Regarding the decision to phase out the company’s own Symbian and MeeGo operating systems and replace them with Windows Phone 7, he said: “The boldness with which this decision was made will be repaid in the long run.”
However he indicated that the first Nokia-Windows phones would not be released until next year. In the meantime, he said, the firm would continue to release phones using the Symbian platform and at least one using the MeeGo system.
According to Ollila, Nokia allied itself with Microsoft because the Symbian operating system would not have been sufficiently competitive in the long run – noting that it is “absolutely exceptional how fast the changes have been in this sector in the past few years.”
He says that before making the decision, the company spent several months studying its own competitiveness and the possibilities of adopting two or three other operating systems, including Google’s Android, adding that “there were other suitors as well.”
“This was a very good situation from Nokia’s point of view because there were there were interesting partners on offer, and we were able to choose which one we could make the best deal with,” he said.
No Word Yet on Job Cuts
There are fears that Nokia’s partnership with Microsoft could lead to the loss of thousands of jobs in Finland.
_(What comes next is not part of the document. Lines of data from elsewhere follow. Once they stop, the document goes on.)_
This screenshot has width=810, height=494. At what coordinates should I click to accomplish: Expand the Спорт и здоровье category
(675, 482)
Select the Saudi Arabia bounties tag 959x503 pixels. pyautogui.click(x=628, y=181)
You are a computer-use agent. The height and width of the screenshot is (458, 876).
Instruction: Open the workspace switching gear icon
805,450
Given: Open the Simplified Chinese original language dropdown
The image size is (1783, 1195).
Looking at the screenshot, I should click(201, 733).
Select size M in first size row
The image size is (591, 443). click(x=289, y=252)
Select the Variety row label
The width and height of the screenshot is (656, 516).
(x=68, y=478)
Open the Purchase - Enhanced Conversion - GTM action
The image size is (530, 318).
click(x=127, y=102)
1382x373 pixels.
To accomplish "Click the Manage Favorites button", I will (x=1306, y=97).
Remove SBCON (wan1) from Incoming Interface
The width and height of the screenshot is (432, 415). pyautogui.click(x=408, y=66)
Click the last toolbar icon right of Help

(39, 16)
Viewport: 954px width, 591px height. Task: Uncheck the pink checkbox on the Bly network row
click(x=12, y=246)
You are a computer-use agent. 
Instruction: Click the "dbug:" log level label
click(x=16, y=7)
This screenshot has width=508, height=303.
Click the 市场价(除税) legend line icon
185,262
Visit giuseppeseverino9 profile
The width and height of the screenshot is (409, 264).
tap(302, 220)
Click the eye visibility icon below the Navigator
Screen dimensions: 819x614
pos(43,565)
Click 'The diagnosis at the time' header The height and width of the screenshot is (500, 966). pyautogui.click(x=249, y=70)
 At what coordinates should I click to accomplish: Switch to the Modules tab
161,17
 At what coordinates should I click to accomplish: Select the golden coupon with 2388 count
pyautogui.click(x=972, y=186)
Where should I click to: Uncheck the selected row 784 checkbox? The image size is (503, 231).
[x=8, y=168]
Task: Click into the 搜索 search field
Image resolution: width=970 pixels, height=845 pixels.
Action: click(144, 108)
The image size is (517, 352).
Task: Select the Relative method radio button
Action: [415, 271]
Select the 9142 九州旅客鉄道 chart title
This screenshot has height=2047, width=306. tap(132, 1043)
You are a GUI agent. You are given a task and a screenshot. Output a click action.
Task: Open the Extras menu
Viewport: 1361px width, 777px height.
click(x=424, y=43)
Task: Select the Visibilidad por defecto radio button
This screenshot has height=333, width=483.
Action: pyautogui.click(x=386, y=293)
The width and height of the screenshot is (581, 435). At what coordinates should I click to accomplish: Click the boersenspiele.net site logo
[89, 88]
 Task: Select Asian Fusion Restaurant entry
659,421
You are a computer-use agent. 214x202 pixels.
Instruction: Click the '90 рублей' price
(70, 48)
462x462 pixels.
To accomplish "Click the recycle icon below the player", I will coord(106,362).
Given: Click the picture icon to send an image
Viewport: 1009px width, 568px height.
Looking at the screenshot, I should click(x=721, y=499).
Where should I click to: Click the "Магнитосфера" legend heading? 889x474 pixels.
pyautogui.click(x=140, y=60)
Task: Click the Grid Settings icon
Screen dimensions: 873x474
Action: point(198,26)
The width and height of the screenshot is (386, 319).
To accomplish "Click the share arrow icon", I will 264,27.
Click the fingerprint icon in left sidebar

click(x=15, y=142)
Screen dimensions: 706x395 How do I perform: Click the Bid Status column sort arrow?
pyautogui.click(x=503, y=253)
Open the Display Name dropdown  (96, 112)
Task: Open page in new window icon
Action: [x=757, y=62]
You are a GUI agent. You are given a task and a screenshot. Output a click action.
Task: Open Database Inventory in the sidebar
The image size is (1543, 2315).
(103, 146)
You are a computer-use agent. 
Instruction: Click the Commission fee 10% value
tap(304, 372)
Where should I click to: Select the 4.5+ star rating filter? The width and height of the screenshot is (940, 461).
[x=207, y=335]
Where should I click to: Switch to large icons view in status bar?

However Ollila said it is still far too early to speculate on the number of possible redundancies.
“It is far too early to discuss how many job cuts there will be, because we simply don’t know,” he said. “It will take weeks or months before we can decide that.”
Regarding Ollila’s own position in the company, he reiterated that he is available to serve as Chairman until 2012.
He declined to discuss former CEO Olli-Pekka Kallasvuo or rumours that former Executive Vice President Anssi Vanjoki would have been his own choice as new CEO, saying simply: “We don’t look back, we’re looking forward.” Ollila also dismissed as ‘nonsense’ speculation that former Microsoft executive Stephen Elop, who took over as Nokia CEO in September, was ‘Microsoft’s Trojan horse’.
Earlier on Wednesday, Ollila spoke to an invitation-only event at the Helsinki Stock Exchange marking the 50th anniversary of the Finnish magazine Tekniikka&Talous. There too, he strongly defended the decision to team up with Microsoft, saying that the US is generally ahead of Finland and the rest of Europe in software development.